Il periodo di calma per la lira turca cui abbiamo assistito negli ultimi quattro mesi, in seguito al vertice G20, probabilmente subirà un’interruzione, perché il paese è tornato sotto i riflettori. Il recente annuncio del presidente turco Recep Tayyip Erdogan, che si è detto pronto a lanciare un’incursione nella Siria nord-orientale per rivendicare territori attualmente controllati dalle forze curde, dovrebbe provocare una flessione della lira turca (TRY) e dell’azionario, visto che le conseguenze dei dazi e delle sanzioni USA metterebbero in difficoltà il paese.
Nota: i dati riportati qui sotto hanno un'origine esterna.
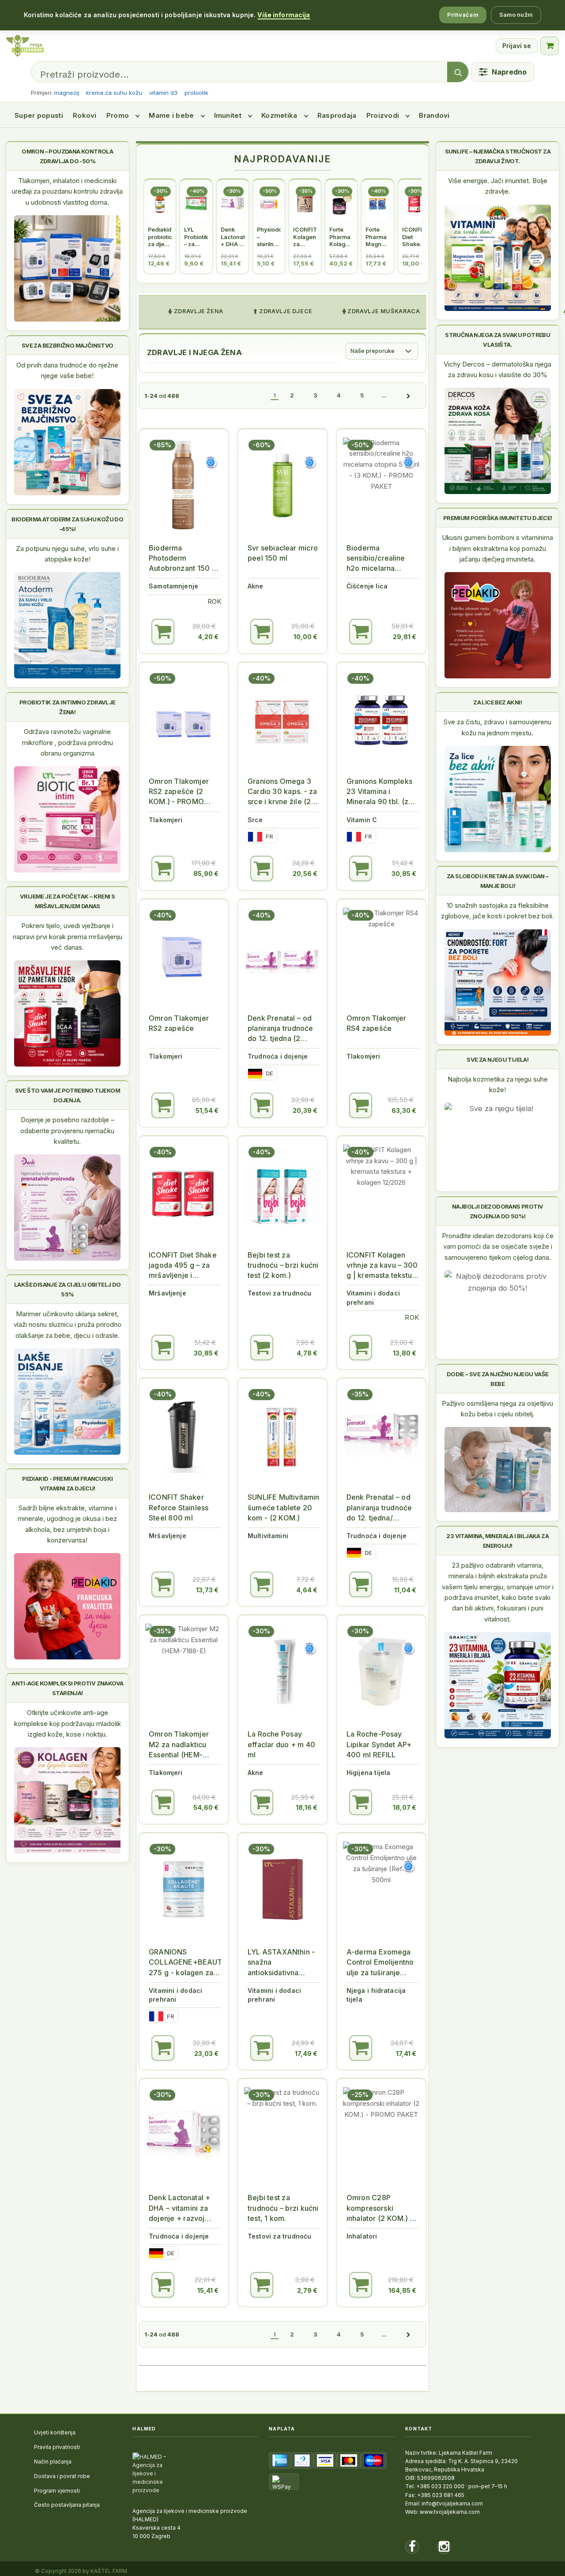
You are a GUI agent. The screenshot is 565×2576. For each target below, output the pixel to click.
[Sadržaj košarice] (162, 631)
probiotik (196, 92)
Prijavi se (516, 45)
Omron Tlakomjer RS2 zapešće (179, 1023)
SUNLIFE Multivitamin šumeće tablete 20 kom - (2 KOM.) (284, 1507)
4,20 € (208, 636)
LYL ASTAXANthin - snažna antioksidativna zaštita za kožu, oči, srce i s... (282, 1962)
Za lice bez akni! (497, 702)
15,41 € (207, 2290)
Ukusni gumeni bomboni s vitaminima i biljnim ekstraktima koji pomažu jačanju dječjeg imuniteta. (497, 548)
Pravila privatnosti (57, 2447)
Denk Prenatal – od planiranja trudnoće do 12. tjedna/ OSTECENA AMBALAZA (379, 1508)
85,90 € (205, 873)
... (384, 395)
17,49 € (306, 2053)
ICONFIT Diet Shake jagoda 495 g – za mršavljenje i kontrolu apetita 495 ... (183, 1266)
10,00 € (305, 636)
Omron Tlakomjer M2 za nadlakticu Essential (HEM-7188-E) (179, 1745)
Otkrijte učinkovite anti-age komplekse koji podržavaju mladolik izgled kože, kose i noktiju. (67, 1723)
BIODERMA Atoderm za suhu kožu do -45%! (67, 524)
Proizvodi (382, 115)
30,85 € (404, 873)
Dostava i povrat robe (62, 2476)
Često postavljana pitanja (67, 2504)
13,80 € (404, 1353)
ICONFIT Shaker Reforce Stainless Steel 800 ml (178, 1507)
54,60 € (205, 1807)
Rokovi (85, 115)
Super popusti (39, 115)
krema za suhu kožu (114, 92)
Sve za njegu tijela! (497, 1059)
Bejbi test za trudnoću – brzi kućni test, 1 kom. (283, 2207)
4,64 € (306, 1590)
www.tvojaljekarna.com (450, 2512)
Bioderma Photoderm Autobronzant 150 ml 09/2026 (184, 558)
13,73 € (207, 1590)
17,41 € (406, 2053)
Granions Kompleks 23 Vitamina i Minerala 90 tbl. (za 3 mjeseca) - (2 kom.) (383, 792)
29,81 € (404, 636)
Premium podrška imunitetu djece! (497, 517)
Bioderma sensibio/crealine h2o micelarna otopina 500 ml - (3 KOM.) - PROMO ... (380, 558)
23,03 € (206, 2053)
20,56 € (305, 873)
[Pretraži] (457, 72)
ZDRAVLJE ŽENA (197, 311)
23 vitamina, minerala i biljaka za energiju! (497, 1540)
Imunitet (227, 115)
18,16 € (306, 1807)
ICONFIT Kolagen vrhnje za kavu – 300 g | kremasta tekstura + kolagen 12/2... (382, 1266)
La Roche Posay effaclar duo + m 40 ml (281, 1744)
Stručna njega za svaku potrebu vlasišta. (497, 339)
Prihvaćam (462, 14)
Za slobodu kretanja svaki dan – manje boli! (497, 880)
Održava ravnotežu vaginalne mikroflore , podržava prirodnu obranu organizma (67, 742)
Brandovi (434, 115)
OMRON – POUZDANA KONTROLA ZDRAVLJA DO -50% (67, 156)
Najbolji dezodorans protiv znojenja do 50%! (497, 1211)
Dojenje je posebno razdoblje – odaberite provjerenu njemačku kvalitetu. (67, 1131)
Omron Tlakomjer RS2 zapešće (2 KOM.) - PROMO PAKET (179, 792)
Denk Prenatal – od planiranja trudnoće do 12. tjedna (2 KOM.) (280, 1029)
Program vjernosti (57, 2490)
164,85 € (402, 2290)
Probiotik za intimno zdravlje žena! (67, 707)
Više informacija (283, 15)
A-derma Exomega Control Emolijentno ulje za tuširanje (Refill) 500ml (380, 1962)
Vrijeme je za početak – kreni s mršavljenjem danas (67, 901)
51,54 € (207, 1110)
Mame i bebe (171, 115)
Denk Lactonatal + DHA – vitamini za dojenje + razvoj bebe (179, 2208)
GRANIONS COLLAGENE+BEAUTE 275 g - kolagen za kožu (185, 1962)
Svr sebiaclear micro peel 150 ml (283, 552)
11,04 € (405, 1590)
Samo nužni (516, 14)
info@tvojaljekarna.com (452, 2503)
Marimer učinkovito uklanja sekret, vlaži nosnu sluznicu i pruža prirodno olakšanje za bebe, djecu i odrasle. (67, 1325)
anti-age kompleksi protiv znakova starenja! (67, 1688)
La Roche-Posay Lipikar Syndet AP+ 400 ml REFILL (379, 1744)
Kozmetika (279, 115)
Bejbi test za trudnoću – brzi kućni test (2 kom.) (283, 1265)
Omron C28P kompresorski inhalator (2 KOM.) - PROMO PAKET (380, 2208)
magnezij (66, 92)
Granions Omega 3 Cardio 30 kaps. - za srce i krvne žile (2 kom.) (282, 792)
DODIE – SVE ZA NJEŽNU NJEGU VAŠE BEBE (498, 1378)
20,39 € (305, 1110)
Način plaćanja (53, 2461)
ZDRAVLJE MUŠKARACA (383, 311)
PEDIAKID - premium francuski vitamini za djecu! (67, 1483)
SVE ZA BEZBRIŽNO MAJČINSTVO (67, 345)
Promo (117, 115)
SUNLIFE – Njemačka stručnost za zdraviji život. (497, 156)
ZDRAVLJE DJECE (285, 311)
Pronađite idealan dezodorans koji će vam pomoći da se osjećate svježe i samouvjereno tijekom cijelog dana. (498, 1247)
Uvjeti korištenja (54, 2432)
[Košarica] (549, 46)
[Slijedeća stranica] (408, 395)
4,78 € (307, 1353)
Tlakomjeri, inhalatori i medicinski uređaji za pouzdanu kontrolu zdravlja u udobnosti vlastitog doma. (67, 191)
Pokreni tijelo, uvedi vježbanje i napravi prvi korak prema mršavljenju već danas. (67, 936)
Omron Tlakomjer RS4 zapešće (377, 1023)
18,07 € (404, 1807)
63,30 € (404, 1110)
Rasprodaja (337, 115)
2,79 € (307, 2290)
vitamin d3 (163, 92)
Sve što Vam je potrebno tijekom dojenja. (67, 1095)
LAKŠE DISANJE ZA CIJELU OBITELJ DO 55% (67, 1289)
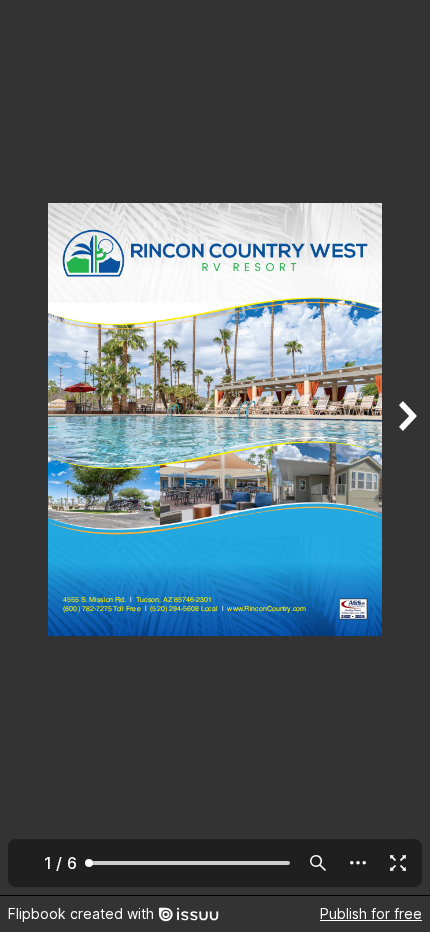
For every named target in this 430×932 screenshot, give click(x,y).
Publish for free (371, 913)
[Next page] (406, 447)
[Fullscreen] (398, 863)
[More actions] (358, 863)
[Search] (318, 863)
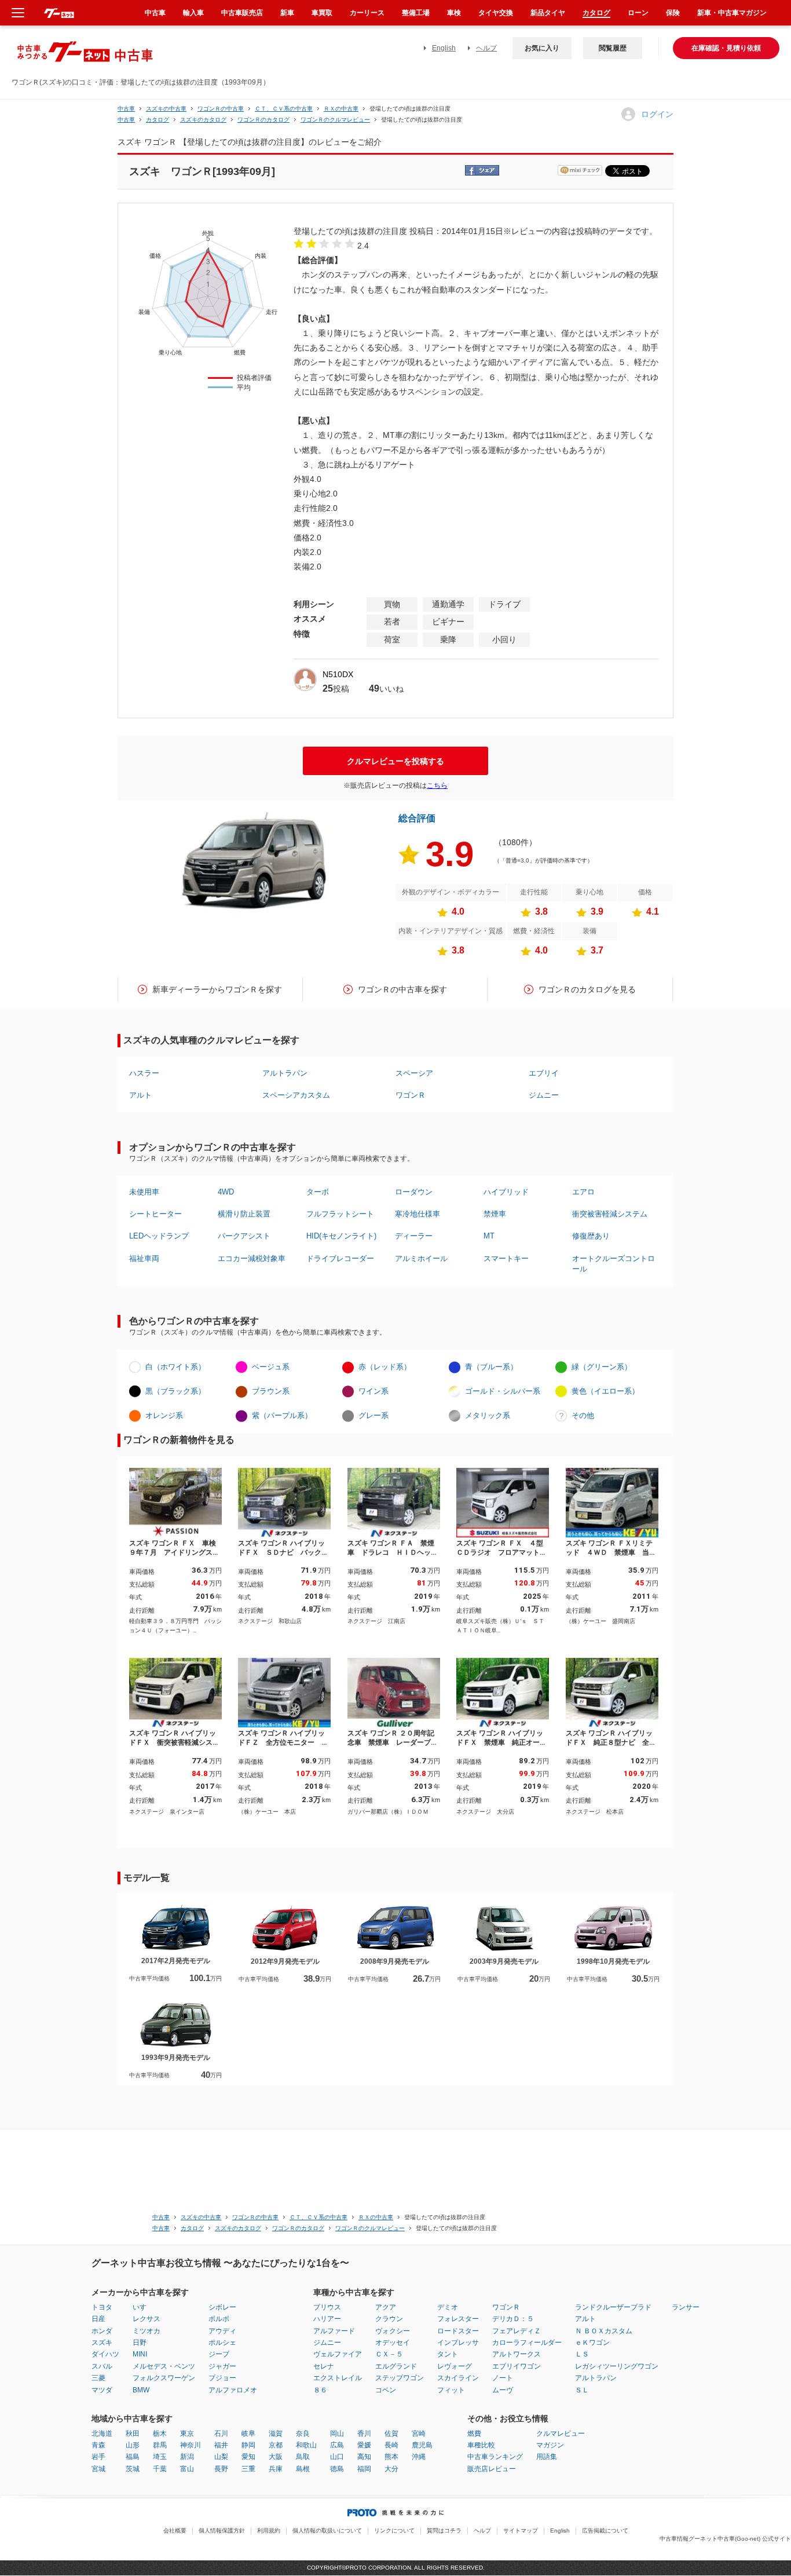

Se a ciò si sommano le pressioni esercitate dalle autorità turche sulla Banca Centrale di Turchia (BCT) affinché continui a tagliare i tassi, è evidente che il settore bancario continua a essere molto vulnerabile all’aumento dei rischi di credito e al calo dei margini sul mercato dei prestiti.

La minaccia del presidente USA Donald Trump di “distruggere completamente e cancellare l’economia della Turchia” nel caso in il paese prendesse misure imprecisate, dopo aver dato la sua approvazione a una potenziale incursione nella regione, probabilmente genererà ulteriore incertezza per gli asset turchi, com’era successo per la questione del pastore Andrew. Sebbene i bond abbiano continuato ad avere prestazioni migliori degli altri asset in un contesto di rallentamento dell’inflazione, il trend potrebbe cambiare, considerati i segnali di accelerazione dell’inflazione e l’ulteriore debolezza della TRY. L’indice Borsa Istanbul 100 (+10,60% nell’anno corrente) sta già affrontando gli effetti delle ultime notizie, con perdite fino al -3,30% dall’inizio di ottobre. Nonostante gli eventi dell’anno scorso, la BCT dovrebbe mantenere il corso tracciato, tagliando potenzialmente il suo tasso sui pronti a una settimana, al momento pari al 16,50% (-7,50% nell’anno in corso) di un ulteriore 2% entro la fine dell’anno. Anche se inflazione primaria e di fondo sono diminuite bruscamente, attestandosi su valori a una cifra, pari rispettivamente al 9,30% (precedente: 15%) e al 7,50% (precedente: 13,60%), e i prezzi alla produzione siano scesi al 2,50% (precedente: 13,50%) per effetto delle cifre elevate dell’anno scorso e della stabilizzazione delle condizioni economiche, un intervento in Siria danneggerebbe i recenti miglioramenti. I mercati finanziari hanno già ridotto il peso degli asset turchi in previsione di potenziali sanzioni, favorendo una “dollarizzazione” di asset nel paese.